*Task directions*: Print each of the entries exactly, leaving nothing out.

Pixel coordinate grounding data
---+---
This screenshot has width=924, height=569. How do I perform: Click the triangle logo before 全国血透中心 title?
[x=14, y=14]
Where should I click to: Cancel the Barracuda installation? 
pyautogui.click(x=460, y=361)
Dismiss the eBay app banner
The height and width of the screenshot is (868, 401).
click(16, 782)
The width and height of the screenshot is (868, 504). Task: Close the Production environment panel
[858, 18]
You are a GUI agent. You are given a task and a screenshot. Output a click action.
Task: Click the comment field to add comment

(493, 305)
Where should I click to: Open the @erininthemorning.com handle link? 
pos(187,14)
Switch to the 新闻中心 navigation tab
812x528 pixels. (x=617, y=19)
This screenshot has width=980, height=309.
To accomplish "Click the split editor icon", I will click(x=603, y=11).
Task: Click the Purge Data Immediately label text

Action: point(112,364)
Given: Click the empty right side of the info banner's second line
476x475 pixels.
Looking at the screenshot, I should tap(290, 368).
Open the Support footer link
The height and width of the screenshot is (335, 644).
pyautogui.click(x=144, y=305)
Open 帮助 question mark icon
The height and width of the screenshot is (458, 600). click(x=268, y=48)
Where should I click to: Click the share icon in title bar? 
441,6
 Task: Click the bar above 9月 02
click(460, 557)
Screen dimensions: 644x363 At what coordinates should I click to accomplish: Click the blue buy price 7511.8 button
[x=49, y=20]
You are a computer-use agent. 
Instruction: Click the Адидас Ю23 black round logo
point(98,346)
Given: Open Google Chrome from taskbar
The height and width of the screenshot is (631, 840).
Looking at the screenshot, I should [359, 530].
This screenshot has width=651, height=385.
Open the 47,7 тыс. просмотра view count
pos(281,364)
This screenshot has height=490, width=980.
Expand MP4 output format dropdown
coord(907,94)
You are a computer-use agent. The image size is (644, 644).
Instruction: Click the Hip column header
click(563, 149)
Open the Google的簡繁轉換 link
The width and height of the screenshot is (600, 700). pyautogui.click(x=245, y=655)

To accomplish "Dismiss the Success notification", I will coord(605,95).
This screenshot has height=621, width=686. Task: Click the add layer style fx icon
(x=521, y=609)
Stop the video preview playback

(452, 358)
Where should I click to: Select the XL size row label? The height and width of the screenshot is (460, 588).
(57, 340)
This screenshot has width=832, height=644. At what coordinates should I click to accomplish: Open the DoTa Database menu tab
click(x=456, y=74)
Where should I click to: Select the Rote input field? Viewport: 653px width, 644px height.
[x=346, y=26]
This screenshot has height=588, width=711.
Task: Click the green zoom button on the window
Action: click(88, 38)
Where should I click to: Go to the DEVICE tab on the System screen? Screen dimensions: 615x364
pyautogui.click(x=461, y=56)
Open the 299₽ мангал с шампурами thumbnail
---+---
*Problem solution*:
This screenshot has width=924, height=569. How do I perform: Click the triangle logo before 全国血透中心 title?
[x=14, y=14]
Where should I click to: Cancel the Barracuda installation? 
pyautogui.click(x=460, y=361)
Dismiss the eBay app banner
The height and width of the screenshot is (868, 401).
click(16, 782)
The width and height of the screenshot is (868, 504). Task: Close the Production environment panel
[858, 18]
You are a GUI agent. You are given a task and a screenshot. Output a click action.
Task: Click the comment field to add comment

(493, 305)
Where should I click to: Open the @erininthemorning.com handle link? 
pos(187,14)
Switch to the 新闻中心 navigation tab
812x528 pixels. (x=617, y=19)
This screenshot has width=980, height=309.
To accomplish "Click the split editor icon", I will click(x=603, y=11).
Task: Click the Purge Data Immediately label text

Action: point(112,364)
Given: Click the empty right side of the info banner's second line
476x475 pixels.
Looking at the screenshot, I should tap(290, 368).
Open the Support footer link
The height and width of the screenshot is (335, 644).
pyautogui.click(x=144, y=305)
Open 帮助 question mark icon
The height and width of the screenshot is (458, 600). click(x=268, y=48)
Where should I click to: Click the share icon in title bar? 
441,6
 Task: Click the bar above 9月 02
click(460, 557)
Screen dimensions: 644x363 At what coordinates should I click to accomplish: Click the blue buy price 7511.8 button
[x=49, y=20]
You are a computer-use agent. 
Instruction: Click the Адидас Ю23 black round logo
point(98,346)
Given: Open Google Chrome from taskbar
The height and width of the screenshot is (631, 840).
Looking at the screenshot, I should [359, 530].
This screenshot has width=651, height=385.
Open the 47,7 тыс. просмотра view count
pos(281,364)
This screenshot has height=490, width=980.
Expand MP4 output format dropdown
coord(907,94)
You are a computer-use agent. The image size is (644, 644).
Instruction: Click the Hip column header
click(563, 149)
Open the Google的簡繁轉換 link
The width and height of the screenshot is (600, 700). pyautogui.click(x=245, y=655)

To accomplish "Dismiss the Success notification", I will coord(605,95).
This screenshot has height=621, width=686. Task: Click the add layer style fx icon
(x=521, y=609)
Stop the video preview playback

(452, 358)
Where should I click to: Select the XL size row label? The height and width of the screenshot is (460, 588).
(57, 340)
This screenshot has width=832, height=644. At what coordinates should I click to accomplish: Open the DoTa Database menu tab
click(x=456, y=74)
Where should I click to: Select the Rote input field? Viewport: 653px width, 644px height.
[x=346, y=26]
This screenshot has height=588, width=711.
Task: Click the green zoom button on the window
Action: click(88, 38)
Where should I click to: Go to the DEVICE tab on the System screen? Screen dimensions: 615x364
pyautogui.click(x=461, y=56)
Open the 299₽ мангал с шампурами thumbnail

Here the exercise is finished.